The answers to the problems of the world do not rest with world leaders - they rest in the hearts and minds of the people of each individual nation state coming together in a global People's Parliament.

Only a state could have built the atomic bomb and weapons of mass destruction; only a state populated by civil servants trained to do what they're told so long as the paperwork is in order could conduct a genocide or a world war; only a state has the instrument of coercion at its disposal; only a state can have the most single characterisitic of a desire to wage an internal or external war.

These same world leaders allow the arms manufacturers on their soils, they allow the production of the bullets and warheads, they promote policies of genocide, it is they who allow and promote internal policies of discrimination, and it is they, and only they, who are responsible for the misery in this world.

It is they who allow themselves to be captured by the special interests groups who promote policies and war for selfish greed.

It is they who promote financial policies and subsidies for their industry which results in poverty for many others.

Equally, those leaders could promote civilised behaviour and peace - yet in many cases, they don't.

The best thing that many of those power-addicted leaders who gathered to afflict the world with their would-be Imperial City plans could do is get out of the way.

Hook into the chat groups on the Internet and see if what I'm saying is not true.

# Collected material
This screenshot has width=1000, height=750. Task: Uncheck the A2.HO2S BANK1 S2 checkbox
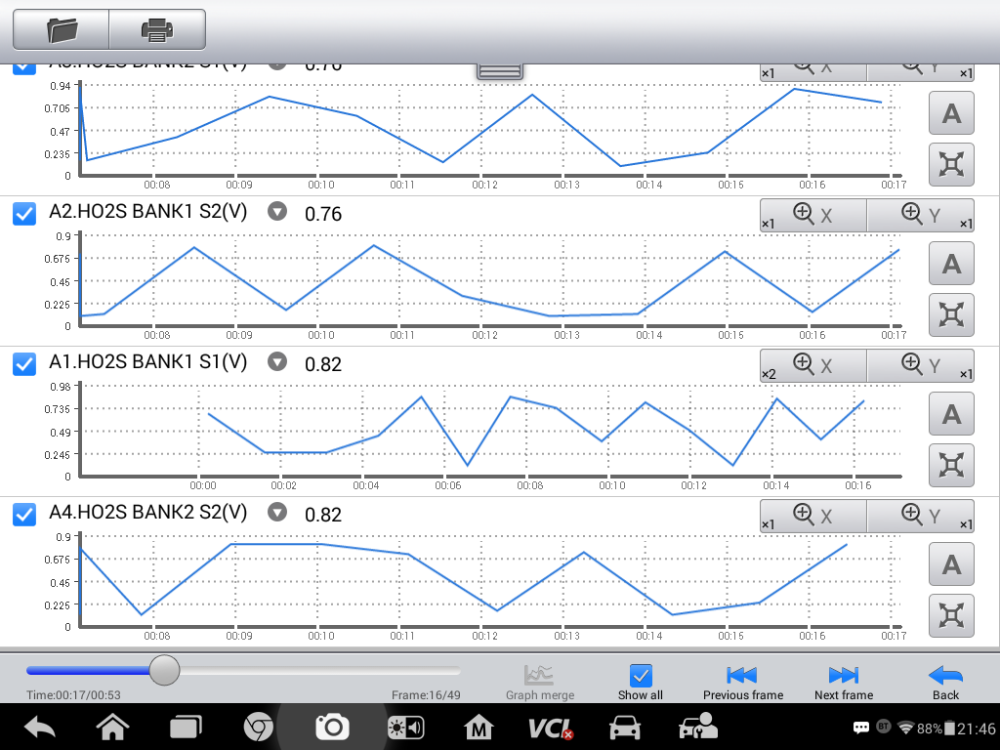25,213
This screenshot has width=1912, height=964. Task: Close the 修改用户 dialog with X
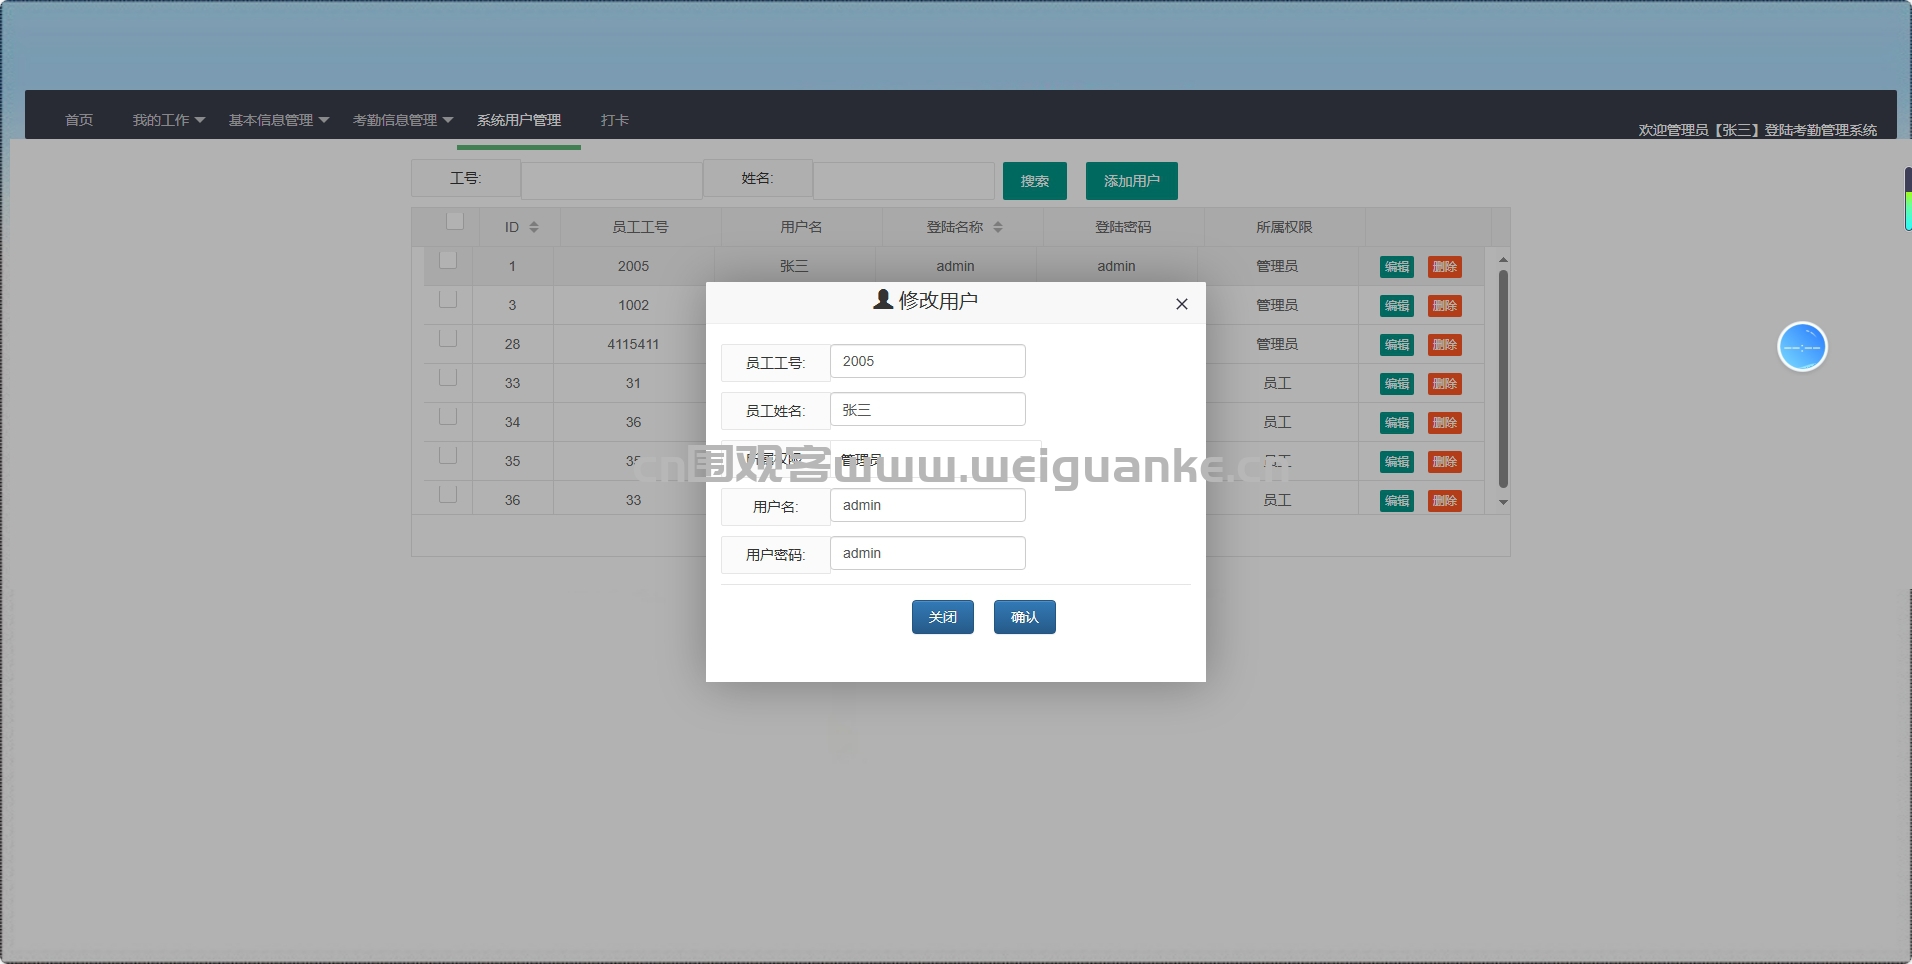1182,304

# Tasks to carry out
1. Translate this sentence from the text about world leaders into Spanish: "Equally, those leaders could promote civilised behaviour and peace - yet in many cases, they don't."
2. From the text about world leaders, reproduce the passage that begins at the words "Equally, those leaders" and stops after "is not true.".

# Replies
1. Del mismo modo, esos líderes podrían promover un comportamiento civilizado y la paz, pero en muchos casos no lo hacen.

2.
Equally, those leaders could promote civilised behaviour and peace - yet in many cases, they don't.

The best thing that many of those power-addicted leaders who gathered to afflict the world with their would-be Imperial City plans could do is get out of the way.

Hook into the chat groups on the Internet and see if what I'm saying is not true.